I tried ritalin and felt marvelous but my tics got much worse so I got off it.
I was on effexor 150mgs but down to 112.5 and getting off due to the BPII.
Also on Epival for moods...
I just cant organize myself.
very very impulsive in my words, my actions so I always watch what I will say and wonder if I said something wrong as in the past I've put my foot in my mouth a few times.
Could never an article in the newspaper till I tried ritalin.
Just cant sit down quiet for a period of time unless I'm watching TV and even then I will get up a few times to do something.
For example; I will decide to clean my computer.. I can spend a few hours obsessing on it and cleaning to the smallest detail.
I could go on and on.
Thanks,, It feels good to share



Welcome Rolly,
You've got quite a history there. My understanding is that Effexor is used to treat depression, anxiety, and/or panic, and that Epival - (known as Depakote in the U.S.) - is used to treat siezures, mania, and/or migraines.
I rarely encourage people to have a SPECT study because they're so expensive, but they can be useful in determining what's going on in complicated cases like yours. (For more information, read Chapter 3 in Healing ADD: The Breakthrough Program That Allows YOu to See and Heal the 6 Types of ADD by Daniel Amen, M.D.)
Dr. Amen has interpreted more than 10,000 SPECT studies and has lectured and written extensively about his findings since the early 90's.
In 1990, Alan Zametkin, M.D. published his findings using Positron Emission Tomography (PET) to measure glucose metabolism, blood flow, and activity in the different regions of the brain. What he found was that when ADD adults concentrate, there is decreased activity in the prefrontal cortex. In normal adults, this activity typically does not decrease. This study changed my life. I read that article over and over again. It proved to me once and for all that ADD is real. I still have the original article carefully torn from my personal copy of the New England Medical Journal.
Shortly after this article was published, Dr. Amen was introduced to Single Photon Emission Computed Tomography (SPECT) at a lecture given by Jack Paldi, M.D., a nuclear medicine physician. SPECT evaluates blood flow and activity patterns and uses less radiation than PET. At that lecture, Dr. Paldi showed SPECT images of patients with depression, dementia, schizophrenia, and brain injury before and after treatment.
Dr. Amen was intrigued. He began ordering SPECT studies for his patients.
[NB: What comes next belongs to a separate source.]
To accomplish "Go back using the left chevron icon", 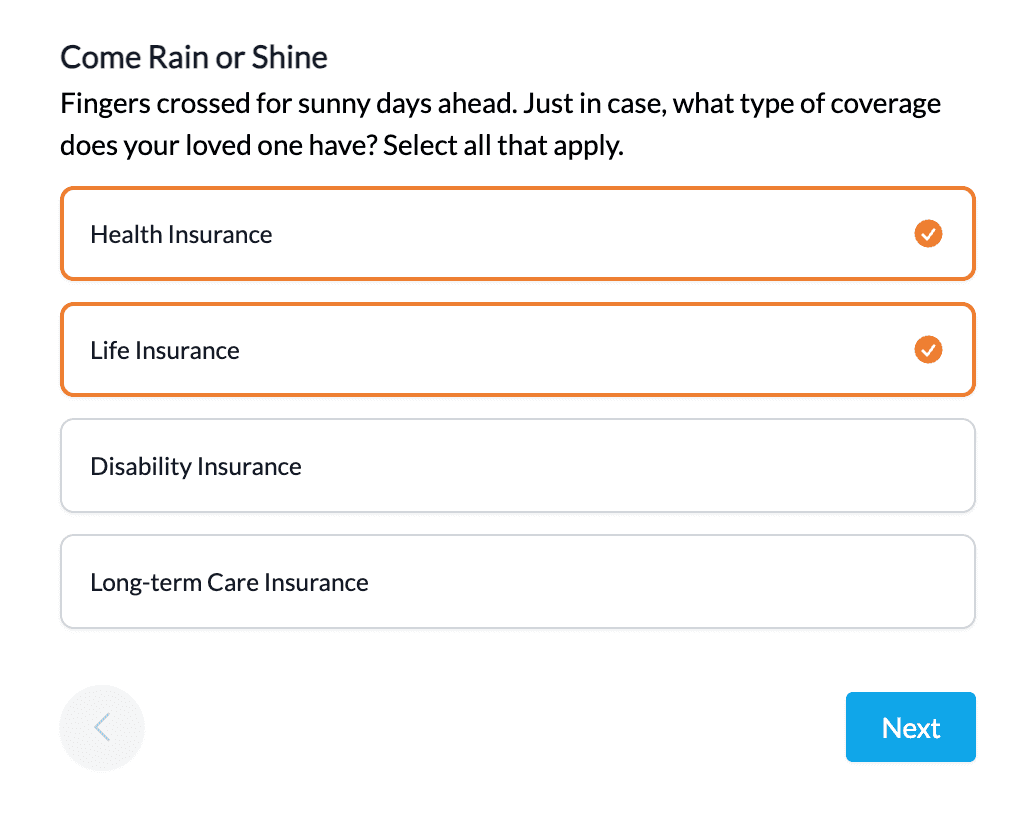I will tap(102, 728).
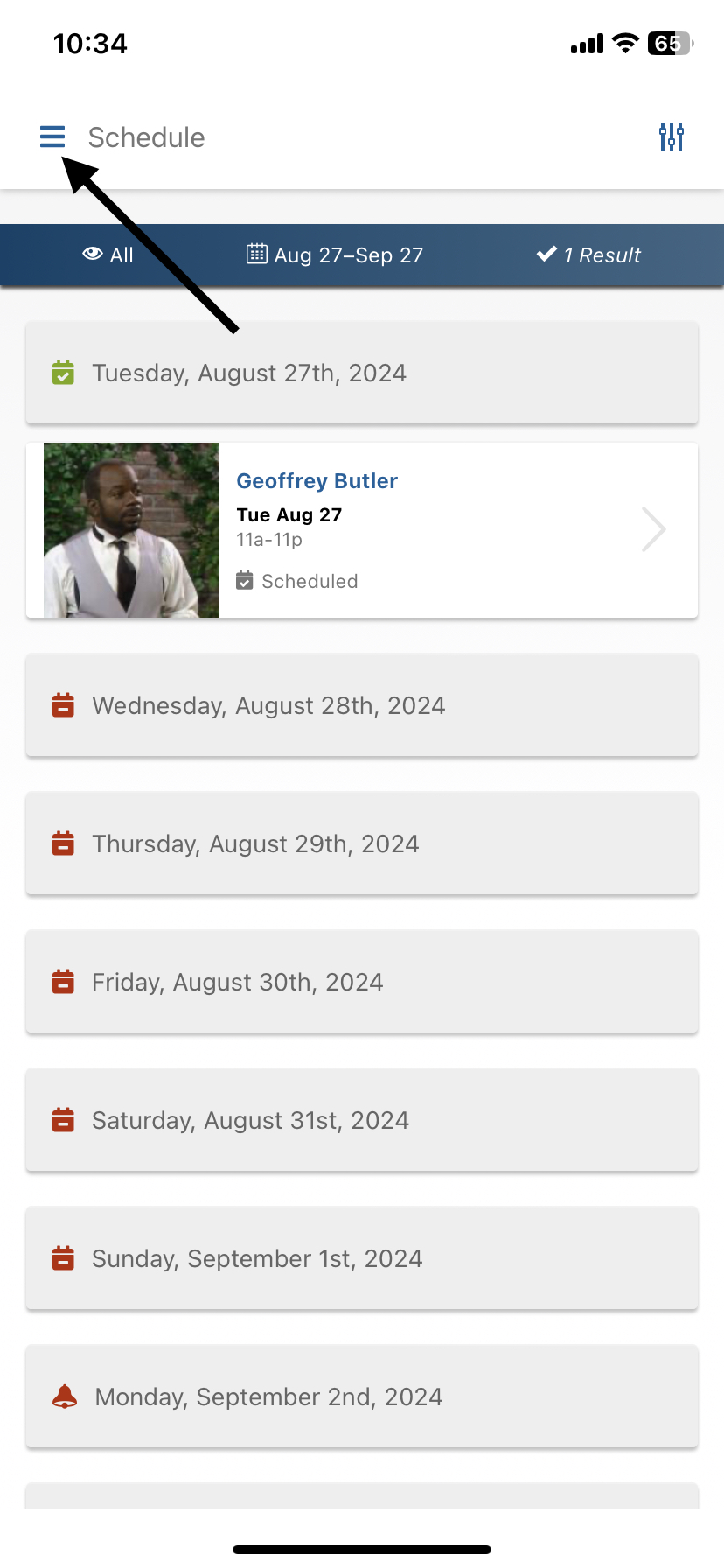Tap the Monday, September 2nd, 2024 row
Viewport: 724px width, 1568px height.
click(x=362, y=1396)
When patients were able to see images of their brains at rest then while doing a task, they were also able to see how their brain functioned differently as compared to "normal" brains and as a result were more accepting of their diagnosis and treatment.
I cannot begin to imagine what it has been like for you and your family to go from one diagnosis to another year after year. How frustrating.
I hope you'll continue to share your experiences here. Let us know if you have any questions.